1. Didiplis diandra (Nuttall ex de Candolle) Alph. Wood, Amer. Bot. Fl. 124. 1870.
Peplis diandra Nuttall ex de Candolle in A. P. de Candolle and A. L. P. P. de Candolle, Prodr. 3: 77. 1828
Leaves: blade 5–33(–40) × 0.5–5(–10) mm. Floral tube 2 × 2 mm. Capsules globose, 1.5–2 × 1.5–2 mm. Seeds 0.6–0.7 × 0.2 mm. 2n = 32.
Flowering late spring–fall. Shallow streams, margins of swamps and ponds, temporary pools, ditches, drying mudflats; 50–500 m; Ala., Ark., Fla., Ga., Ill., Ind., Iowa, Kans., Ky., La., Minn., Miss., Mo., Nebr., N.C., Tenn., Tex., Va., Wis.

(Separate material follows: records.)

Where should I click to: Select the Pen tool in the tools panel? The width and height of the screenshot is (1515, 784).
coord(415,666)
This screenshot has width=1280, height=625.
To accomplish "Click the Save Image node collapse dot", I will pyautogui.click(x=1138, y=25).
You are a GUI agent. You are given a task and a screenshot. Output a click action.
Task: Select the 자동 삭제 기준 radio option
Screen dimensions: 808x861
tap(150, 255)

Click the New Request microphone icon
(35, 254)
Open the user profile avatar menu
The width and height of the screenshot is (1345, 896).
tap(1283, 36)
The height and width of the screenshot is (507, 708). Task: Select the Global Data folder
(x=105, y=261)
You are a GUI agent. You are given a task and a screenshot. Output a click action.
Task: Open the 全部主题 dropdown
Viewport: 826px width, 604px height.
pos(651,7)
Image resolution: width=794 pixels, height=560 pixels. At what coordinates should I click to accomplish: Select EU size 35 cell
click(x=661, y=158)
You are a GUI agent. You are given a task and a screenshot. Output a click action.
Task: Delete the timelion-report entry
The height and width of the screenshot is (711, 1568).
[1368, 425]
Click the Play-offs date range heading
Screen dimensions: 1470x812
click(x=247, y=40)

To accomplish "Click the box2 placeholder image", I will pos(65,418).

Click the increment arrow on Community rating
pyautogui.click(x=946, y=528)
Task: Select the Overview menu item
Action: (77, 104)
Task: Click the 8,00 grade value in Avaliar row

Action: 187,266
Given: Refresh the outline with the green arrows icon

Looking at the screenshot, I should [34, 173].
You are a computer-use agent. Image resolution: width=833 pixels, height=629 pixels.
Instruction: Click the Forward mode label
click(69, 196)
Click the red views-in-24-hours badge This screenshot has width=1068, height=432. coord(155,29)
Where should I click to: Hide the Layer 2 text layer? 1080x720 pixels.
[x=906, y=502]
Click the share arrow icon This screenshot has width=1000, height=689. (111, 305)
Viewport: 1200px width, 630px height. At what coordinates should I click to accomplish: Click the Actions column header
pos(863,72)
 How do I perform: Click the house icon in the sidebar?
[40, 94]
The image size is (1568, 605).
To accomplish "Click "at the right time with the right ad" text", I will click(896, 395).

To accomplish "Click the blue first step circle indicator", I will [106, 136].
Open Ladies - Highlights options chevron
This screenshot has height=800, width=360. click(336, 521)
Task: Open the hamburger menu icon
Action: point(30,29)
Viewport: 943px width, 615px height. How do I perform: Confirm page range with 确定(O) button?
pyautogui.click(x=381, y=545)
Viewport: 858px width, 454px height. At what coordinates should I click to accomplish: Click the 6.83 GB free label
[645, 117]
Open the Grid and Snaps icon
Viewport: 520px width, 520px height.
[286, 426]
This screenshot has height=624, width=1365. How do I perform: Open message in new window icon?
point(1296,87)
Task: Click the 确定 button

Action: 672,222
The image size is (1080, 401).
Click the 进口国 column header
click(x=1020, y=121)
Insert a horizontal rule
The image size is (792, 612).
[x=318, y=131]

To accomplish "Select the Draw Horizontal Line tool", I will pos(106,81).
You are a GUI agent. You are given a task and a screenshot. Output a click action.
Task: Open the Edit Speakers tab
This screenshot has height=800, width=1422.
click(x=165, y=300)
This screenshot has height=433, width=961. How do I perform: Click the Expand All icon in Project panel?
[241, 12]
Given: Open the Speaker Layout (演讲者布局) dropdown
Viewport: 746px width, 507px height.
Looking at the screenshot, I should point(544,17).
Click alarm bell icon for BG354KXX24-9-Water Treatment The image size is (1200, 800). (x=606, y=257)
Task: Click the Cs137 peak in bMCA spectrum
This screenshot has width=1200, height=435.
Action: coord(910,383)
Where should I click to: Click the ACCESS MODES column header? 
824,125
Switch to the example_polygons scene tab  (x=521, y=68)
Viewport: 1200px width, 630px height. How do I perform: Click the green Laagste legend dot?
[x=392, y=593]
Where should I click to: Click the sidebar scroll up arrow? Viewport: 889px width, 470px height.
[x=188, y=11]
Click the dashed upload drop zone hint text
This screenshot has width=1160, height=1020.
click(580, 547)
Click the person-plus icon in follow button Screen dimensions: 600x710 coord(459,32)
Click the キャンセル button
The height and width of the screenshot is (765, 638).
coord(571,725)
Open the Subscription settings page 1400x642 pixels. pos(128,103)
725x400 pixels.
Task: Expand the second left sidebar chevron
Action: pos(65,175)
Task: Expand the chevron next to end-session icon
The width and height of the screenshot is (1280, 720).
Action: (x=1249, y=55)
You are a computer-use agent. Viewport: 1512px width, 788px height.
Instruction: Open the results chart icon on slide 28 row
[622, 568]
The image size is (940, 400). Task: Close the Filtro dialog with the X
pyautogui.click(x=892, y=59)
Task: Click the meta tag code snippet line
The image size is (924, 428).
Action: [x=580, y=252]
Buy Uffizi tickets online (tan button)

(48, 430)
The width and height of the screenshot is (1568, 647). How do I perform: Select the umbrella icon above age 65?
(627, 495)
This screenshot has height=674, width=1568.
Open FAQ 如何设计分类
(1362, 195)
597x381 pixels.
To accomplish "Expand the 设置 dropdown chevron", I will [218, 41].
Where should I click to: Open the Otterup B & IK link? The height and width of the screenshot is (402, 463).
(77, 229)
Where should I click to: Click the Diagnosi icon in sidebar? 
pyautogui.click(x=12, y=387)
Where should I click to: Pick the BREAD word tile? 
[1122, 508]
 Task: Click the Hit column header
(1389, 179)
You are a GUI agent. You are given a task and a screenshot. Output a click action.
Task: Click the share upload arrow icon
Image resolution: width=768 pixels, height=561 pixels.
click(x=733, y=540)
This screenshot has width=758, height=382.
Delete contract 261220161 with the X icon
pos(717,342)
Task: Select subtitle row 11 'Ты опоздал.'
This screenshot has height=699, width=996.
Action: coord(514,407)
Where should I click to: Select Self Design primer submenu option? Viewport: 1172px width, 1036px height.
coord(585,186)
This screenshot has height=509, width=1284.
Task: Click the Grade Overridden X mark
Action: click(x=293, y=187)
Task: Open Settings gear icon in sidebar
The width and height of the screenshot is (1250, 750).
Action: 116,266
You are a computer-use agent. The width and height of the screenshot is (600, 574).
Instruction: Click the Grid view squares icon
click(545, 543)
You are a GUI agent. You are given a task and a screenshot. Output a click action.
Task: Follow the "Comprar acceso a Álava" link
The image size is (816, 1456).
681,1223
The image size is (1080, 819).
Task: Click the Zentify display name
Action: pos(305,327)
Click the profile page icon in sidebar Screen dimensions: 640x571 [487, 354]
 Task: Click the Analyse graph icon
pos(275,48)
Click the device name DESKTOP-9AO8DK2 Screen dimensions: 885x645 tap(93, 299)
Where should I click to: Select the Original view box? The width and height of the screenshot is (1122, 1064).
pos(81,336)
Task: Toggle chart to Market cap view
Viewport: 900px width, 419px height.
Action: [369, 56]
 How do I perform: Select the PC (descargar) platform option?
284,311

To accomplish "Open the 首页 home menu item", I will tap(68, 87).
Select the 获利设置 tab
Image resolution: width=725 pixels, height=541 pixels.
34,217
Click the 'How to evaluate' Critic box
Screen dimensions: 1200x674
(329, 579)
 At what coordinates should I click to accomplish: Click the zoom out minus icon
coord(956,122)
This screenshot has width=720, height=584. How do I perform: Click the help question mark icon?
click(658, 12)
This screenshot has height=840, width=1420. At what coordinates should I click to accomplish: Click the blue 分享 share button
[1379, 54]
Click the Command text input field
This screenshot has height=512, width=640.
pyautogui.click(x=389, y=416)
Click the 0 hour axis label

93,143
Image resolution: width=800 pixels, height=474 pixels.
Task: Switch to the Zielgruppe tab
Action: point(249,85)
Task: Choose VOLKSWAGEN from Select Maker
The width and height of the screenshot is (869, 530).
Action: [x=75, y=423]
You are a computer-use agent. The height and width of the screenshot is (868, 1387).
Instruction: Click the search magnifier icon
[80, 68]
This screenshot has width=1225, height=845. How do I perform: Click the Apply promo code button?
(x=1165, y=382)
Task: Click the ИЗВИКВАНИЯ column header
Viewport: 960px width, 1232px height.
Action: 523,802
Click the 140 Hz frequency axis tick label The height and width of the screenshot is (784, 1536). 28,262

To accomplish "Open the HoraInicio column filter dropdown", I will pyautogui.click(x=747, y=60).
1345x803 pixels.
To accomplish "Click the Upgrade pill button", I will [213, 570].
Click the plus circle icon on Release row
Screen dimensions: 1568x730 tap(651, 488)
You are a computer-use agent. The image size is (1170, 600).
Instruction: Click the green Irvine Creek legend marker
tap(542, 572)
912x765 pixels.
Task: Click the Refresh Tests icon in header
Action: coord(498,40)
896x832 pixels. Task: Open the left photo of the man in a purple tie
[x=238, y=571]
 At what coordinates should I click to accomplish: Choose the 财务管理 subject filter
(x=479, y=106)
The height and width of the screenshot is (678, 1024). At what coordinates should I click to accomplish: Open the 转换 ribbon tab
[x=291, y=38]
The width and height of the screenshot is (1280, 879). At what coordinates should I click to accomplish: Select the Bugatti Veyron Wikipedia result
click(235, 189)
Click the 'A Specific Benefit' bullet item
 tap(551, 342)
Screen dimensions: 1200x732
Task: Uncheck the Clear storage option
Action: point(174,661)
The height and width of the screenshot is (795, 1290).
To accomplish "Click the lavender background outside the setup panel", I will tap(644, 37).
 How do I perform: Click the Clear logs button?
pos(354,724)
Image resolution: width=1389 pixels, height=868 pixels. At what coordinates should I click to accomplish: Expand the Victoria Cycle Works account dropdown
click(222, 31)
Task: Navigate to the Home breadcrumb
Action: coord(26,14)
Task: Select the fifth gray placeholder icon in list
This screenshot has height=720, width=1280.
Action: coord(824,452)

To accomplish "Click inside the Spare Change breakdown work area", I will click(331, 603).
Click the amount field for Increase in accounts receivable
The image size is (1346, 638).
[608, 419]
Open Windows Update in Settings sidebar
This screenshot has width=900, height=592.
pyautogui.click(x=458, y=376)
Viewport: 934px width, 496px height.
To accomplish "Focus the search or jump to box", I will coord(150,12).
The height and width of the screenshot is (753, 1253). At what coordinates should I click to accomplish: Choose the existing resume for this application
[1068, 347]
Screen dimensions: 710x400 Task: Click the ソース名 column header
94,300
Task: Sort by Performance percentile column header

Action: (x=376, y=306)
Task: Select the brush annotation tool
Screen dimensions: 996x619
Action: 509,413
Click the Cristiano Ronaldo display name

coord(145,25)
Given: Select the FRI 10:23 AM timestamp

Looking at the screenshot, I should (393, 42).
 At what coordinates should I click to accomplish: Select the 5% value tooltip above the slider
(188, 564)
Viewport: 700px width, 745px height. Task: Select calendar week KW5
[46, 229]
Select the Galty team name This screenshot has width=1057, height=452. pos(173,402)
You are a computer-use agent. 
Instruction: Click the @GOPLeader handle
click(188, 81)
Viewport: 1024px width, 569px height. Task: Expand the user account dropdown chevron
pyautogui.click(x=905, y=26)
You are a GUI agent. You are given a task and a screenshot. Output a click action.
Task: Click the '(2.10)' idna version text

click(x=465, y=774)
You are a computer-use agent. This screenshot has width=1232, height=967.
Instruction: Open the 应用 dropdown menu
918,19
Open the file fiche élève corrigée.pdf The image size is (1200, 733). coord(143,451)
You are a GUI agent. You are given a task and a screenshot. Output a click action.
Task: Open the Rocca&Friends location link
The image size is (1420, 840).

A Utah record is based on a specimen collected at Fish Lake, Sevier County, in 1894 (M. E. Jones 5781, BM) and on inclusion of the genus in the Utah flora without reference to a collection (I. Tidestrom 1925). Didiplis is not confirmed as a past or present member of that flora. Early reports of the species in Ohio by M. L. Fernald (1950) and others have not been verified (T. S. Cooperrider 1995). Didiplis diandra usually produces flowers and seeds underwater. Plants are often grown and sold internationally for the aquarium trade.
Ammannia nuttallii A. Gray, Didiplis linearis Rafinesque, Hypobrichia nuttallii Torrey & A. Gray, and Ptilina aquatica Nuttall ex Torrey & A. Gray are illegitimate names that pertain to D. diandra.